The daily trek to the school takes the students (and its much older teacher) up to five strenuous hours of climbing. If that wasn’t bad enough, the path leading up to the school consists of many sharp bends, one of which is just 40cm wide at its narrowest point.
The students’ school uniforms were donated by volunteers, some of whom helped its principal, Shen Qijun, when he first convened the villagers to help transform the school into what it is today.
The school had five classrooms, one restroom and a basketball court (more specifically, an abandoned blackboard on two wooden posts).
However, it didn’t always enjoy this level of relative luxury.
Qijun has run the school since 1982 when he first arrived at Gulu Village Primary as an aspiring 18 year old teacher. The classroom was made of mud, the roof leaked and the wind howled in through the walls.
When the students needed to go to the bathroom, they would sometimes fall and hurt themselves on the harsh rocky terrain. One student, who fell down a rock face, sustained some pretty serious scratches and bruises.
Incidentally, the name of the village derives from the sound that rocks make as they roll down the steep slope.
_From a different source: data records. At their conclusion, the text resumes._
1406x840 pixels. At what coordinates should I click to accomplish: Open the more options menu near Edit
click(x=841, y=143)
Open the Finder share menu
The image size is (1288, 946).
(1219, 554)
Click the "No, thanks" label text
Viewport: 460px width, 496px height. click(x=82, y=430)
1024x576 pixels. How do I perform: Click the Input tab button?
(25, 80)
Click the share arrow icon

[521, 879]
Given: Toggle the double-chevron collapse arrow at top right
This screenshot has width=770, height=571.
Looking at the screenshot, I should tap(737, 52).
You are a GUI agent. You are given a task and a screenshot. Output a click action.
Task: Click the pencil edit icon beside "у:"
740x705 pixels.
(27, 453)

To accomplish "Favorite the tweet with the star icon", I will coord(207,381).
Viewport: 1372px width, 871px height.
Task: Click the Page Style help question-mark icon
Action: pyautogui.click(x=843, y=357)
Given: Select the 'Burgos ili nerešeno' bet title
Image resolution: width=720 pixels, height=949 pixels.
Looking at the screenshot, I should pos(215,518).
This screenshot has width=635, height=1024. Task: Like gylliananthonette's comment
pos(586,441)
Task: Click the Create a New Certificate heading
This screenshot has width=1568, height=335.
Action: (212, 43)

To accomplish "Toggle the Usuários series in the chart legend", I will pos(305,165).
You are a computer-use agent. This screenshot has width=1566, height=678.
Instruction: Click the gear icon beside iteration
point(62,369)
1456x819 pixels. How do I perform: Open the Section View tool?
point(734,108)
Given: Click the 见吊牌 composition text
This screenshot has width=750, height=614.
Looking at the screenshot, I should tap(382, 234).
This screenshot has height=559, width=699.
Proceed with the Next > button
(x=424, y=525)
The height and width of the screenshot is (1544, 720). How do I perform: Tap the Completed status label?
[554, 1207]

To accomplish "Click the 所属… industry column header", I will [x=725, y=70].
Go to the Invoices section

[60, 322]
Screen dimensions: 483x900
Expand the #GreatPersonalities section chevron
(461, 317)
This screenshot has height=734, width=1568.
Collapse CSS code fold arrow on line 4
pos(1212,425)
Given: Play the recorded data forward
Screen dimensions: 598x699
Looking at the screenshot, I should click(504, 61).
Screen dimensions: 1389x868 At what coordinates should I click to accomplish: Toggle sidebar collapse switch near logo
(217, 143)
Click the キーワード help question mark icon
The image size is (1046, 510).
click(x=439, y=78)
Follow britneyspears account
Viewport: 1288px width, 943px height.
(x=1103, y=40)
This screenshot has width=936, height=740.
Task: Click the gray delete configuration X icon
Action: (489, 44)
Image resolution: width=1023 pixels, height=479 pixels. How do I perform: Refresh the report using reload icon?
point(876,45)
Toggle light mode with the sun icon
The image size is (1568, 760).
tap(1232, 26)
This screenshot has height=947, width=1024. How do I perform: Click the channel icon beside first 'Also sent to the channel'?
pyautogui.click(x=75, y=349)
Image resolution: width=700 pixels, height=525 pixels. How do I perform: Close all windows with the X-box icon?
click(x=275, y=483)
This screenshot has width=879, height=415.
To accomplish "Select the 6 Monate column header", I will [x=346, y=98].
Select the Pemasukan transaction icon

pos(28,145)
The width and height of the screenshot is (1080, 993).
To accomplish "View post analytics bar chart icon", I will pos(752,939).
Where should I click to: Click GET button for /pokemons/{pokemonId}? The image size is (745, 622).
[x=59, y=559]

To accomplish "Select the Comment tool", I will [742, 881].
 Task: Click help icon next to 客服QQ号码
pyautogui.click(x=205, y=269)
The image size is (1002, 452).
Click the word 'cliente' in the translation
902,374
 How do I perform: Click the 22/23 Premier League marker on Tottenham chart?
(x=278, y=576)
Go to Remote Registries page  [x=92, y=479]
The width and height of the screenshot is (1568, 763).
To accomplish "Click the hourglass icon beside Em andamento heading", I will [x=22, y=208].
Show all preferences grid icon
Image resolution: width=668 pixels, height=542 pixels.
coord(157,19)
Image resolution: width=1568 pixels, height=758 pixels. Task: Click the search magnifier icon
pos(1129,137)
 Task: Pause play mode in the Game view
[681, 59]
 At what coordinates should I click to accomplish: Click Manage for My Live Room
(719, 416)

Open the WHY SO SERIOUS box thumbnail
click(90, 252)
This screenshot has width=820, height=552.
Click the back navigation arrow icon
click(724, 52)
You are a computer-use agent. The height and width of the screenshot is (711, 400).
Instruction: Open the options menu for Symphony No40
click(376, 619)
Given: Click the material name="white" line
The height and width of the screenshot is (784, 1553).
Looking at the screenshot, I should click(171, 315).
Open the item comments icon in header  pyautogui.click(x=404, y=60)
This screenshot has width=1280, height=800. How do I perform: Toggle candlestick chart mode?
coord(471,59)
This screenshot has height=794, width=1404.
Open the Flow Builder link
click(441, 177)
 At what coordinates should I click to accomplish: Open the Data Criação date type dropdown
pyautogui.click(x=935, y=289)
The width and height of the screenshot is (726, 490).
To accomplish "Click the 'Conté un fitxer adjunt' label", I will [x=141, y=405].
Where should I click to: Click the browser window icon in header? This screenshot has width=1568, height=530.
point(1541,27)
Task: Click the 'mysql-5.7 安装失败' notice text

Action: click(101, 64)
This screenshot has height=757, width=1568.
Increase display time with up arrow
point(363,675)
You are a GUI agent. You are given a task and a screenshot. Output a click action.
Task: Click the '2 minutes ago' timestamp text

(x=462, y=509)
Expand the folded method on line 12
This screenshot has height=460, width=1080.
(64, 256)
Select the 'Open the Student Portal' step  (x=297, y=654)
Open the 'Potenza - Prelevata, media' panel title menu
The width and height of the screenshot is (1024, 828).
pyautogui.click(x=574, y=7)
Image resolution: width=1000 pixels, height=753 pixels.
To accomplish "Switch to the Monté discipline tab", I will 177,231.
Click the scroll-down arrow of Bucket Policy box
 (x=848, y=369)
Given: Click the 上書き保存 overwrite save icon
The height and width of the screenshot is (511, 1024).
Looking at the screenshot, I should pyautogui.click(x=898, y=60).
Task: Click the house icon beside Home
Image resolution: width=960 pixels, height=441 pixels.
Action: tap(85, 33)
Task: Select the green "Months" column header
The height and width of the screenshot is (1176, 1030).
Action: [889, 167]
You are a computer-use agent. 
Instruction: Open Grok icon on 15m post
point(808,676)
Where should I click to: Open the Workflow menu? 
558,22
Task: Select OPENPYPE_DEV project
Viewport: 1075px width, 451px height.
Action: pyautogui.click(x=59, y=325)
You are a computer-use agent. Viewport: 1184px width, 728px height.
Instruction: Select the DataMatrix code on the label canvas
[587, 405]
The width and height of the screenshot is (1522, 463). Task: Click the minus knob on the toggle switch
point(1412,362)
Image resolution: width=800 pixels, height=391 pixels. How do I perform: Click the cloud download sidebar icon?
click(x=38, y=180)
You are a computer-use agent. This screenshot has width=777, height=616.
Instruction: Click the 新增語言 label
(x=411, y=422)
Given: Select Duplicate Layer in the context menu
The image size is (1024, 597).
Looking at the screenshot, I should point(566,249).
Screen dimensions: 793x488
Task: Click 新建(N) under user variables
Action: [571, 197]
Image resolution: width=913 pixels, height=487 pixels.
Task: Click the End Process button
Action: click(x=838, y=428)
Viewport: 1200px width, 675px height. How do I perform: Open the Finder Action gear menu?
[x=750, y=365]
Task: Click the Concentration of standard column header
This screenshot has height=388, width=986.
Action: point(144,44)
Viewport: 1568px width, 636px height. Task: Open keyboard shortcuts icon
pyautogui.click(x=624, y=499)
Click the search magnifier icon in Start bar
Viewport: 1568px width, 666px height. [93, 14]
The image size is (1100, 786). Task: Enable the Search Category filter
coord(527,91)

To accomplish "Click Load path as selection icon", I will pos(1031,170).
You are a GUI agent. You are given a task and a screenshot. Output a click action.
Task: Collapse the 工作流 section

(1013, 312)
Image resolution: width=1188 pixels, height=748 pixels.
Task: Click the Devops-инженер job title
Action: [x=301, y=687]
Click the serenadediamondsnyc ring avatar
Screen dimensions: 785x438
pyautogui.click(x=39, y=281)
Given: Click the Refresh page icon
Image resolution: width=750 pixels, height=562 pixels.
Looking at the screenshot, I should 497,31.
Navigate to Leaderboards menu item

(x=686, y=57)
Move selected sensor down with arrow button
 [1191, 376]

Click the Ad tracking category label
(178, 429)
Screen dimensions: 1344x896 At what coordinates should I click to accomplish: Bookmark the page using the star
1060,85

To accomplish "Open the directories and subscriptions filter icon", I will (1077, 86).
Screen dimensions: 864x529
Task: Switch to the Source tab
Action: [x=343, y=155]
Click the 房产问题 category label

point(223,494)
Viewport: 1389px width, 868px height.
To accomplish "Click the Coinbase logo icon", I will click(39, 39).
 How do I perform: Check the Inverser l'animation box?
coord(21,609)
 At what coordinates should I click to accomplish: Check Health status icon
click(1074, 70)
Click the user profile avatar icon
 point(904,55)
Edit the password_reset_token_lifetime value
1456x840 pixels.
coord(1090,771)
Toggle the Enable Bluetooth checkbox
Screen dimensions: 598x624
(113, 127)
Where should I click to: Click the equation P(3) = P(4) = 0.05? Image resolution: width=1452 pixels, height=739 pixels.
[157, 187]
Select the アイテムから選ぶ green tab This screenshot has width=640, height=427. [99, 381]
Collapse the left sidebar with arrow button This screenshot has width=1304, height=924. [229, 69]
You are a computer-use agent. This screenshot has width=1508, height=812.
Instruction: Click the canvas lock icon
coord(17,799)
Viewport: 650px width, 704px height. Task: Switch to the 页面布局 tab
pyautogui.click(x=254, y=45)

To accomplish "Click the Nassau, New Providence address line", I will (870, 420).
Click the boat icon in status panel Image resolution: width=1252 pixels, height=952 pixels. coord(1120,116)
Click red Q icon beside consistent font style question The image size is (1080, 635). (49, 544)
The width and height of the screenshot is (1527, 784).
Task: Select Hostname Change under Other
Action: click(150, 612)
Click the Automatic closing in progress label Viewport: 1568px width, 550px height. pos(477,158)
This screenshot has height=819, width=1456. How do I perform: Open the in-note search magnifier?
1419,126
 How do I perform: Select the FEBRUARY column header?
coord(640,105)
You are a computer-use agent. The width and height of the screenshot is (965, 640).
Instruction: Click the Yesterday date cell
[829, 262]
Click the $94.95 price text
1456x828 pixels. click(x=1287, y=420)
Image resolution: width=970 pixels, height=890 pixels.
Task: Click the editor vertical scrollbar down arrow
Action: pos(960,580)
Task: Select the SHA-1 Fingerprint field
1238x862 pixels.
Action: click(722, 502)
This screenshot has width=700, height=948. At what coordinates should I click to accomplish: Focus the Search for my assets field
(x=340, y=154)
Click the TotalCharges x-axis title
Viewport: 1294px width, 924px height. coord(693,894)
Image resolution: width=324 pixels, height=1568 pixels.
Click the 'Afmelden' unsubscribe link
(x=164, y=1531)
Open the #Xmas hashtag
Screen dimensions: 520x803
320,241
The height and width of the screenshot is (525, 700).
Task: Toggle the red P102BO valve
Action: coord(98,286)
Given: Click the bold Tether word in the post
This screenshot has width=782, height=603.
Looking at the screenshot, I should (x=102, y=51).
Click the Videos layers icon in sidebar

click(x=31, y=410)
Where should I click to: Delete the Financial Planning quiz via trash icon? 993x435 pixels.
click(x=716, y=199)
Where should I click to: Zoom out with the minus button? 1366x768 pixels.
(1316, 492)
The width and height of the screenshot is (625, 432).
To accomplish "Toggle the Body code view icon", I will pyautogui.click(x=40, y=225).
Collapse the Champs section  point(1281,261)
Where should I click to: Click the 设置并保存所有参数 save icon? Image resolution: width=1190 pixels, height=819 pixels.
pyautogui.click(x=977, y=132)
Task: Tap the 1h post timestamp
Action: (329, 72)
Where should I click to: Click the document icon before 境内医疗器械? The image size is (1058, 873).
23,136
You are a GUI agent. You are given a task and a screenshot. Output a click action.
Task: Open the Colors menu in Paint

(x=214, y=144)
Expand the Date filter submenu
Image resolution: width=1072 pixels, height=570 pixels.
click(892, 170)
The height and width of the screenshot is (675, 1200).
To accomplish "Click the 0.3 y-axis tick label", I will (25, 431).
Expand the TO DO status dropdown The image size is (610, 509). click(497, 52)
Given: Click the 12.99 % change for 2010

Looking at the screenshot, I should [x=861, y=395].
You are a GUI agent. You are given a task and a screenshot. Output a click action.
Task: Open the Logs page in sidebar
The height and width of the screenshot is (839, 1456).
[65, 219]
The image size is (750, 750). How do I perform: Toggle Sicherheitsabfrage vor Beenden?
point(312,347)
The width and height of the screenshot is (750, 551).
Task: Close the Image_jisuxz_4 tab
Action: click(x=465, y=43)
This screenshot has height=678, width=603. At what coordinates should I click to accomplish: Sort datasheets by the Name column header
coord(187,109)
In late 2011, the Government told the school’s teacher to have the students relocated to a nearby town as the parents said they could no longer afford the monthly expenses.
The children’s parents were initially reluctant to relocate their children but later agreed after they received an agreement by the Government that promised them subsidies that would be extended to future students-to-be from the Gulu village.
The school’s last day was 18 November, 2011.